La comunità assolve il prete, anzi non ritiene nemmeno che andasse messo sul banco degli ‘imputati’ del tribunale mediatico.
Gli ex parrocchiani del sacerdote accusato di pedofilia da Giorgio Babicz non hanno paura di dire la loro opinione sul caso e si concedono tranquillamente ai microfoni e alle telecamere di Pomeriggio 5. La trasmissione di Mediaset, condotta da Barbara D’Urso, ieri si è occupata della delicata vicenda che da settimane tiene banco in provincia di Isernia e che, recentemente, è balzata agli onori delle cronache nazionali. È stato proprio il 34enne, presunta vittima di abusi, a raccontare sui social e agli organi di stampa i fatti che lo avrebbero visto protagonista, suo malgrado, e sempre lui ieri ha rincarato la dose proprio dagli studi di canale 5. Le persone che risiedono nel paesino in cui anche Giorgio ha vissuto per anni non credono a una sola parola, considerando il loro ex parroco integerrimo.
«I miei nipoti, i figli delle amiche e tutti i paesani hanno frequentato la sua chiesa– le parole di una signora -, ma mai nessuno ha notato qualcosa che non andava».
«Non si è mai permesso di usare le mani – ha raccontato all’inviato Vito Paglia un giovane del posto che da bambino è stato a contatto col sacerdote -, né di lasciare intendere un atteggiamento ambiguo con noi».
«Non posso crederci perché ho conosciuto sia il parroco sia Giorgio – il commento di un’altra cittadina -. Quel prete è la persona che gli ha dato una sistemazione e un avvenire».
«Se è vero vuol dire che abbiamo sbagliato tutti a giudicare innocente il sacerdote», la dichiarazione di un’altra signora e poi in conclusione c’è chi si interroga sul perché questa denuncia sia arrivata solo dopo tanti anni di distanza da quello che sarebbe avvenuto nella casa canonica.
Il ragazzo polacco ha ripercorso ancora una volta gli anni in cui ha vissuto in quel piccolo centro del territorio pentro, lì dove era arrivato proprio con il religioso che deteneva la sua tutela, per volontà dei genitori. Ha ribadito che in quel periodo, dai 12 ai 17 anni, sarebbe stato fatto oggetto di attenzioni ‘poco cristiane’ da parte del religioso che gli aveva offerto la possibilità di studiare e garantito un sostentamento economico.

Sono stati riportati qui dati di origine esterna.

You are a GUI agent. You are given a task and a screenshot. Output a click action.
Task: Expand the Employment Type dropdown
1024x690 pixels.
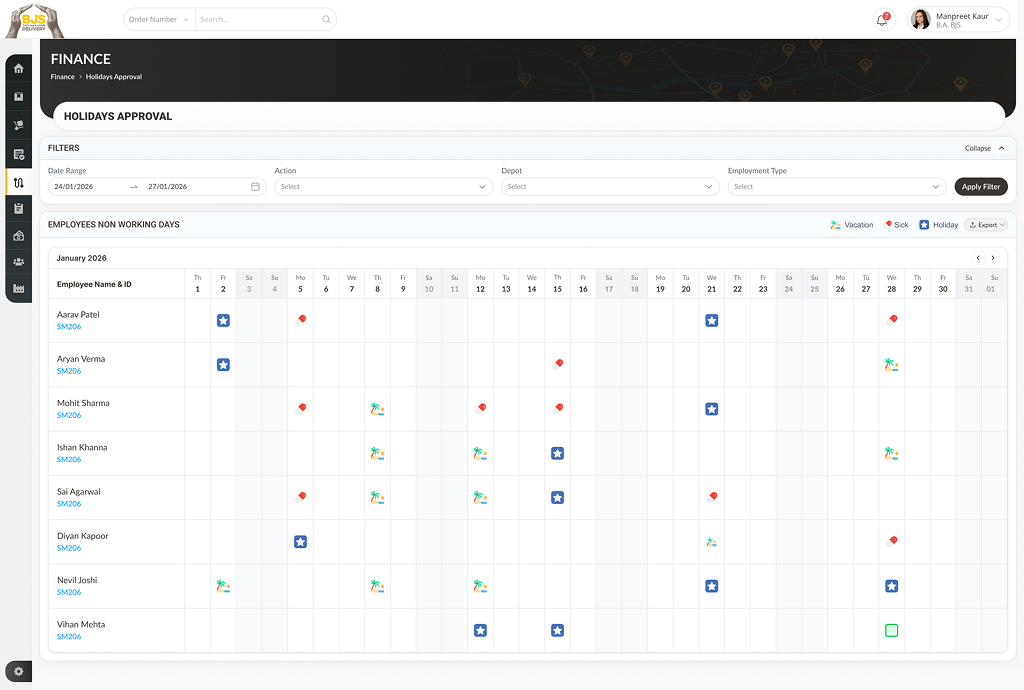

«Ho riconosciuto tutte queste persone – ha commentato in diretta Giorgio -. Erano tute vicine alla Chiesa e non possono parlare contro sé stesse. Il vescovo ha risposto solo adesso che il fatto è diventato pubblico». Alla domanda della conduttrice su eventuali prove in suo possesso ha risposto: «All’epoca non c’erano i telefonini e le registrazioni, ma la mia testimonianza e la mia vita sono il prodotto di questa volontà di controllarmi di quel tempo».
Poi è tornato a chiedere giustizia, così come sta facendo da giugno, da quando ha depositato una denuncia alla procura di Isernia e una lettera alla Curia, indirizzata direttamente al vescovo Camillo Cibotti. Da allora qualcosa si è mosso. Le indagini della magistratura stanno per concludersi, dopo che il procuratore capo Paolo Albano si è occupato personalmente degli accertamenti, di sicuro complessi, considerando che i fatti denunciati sarebbero avvenuti più di 17 anni fa. Di pari passo sta procedendo l’indagine interna alla Chiesa e per ora i tre ecclesiastici coinvolti, risultano destinatari di un provvedimento disciplinare canonico.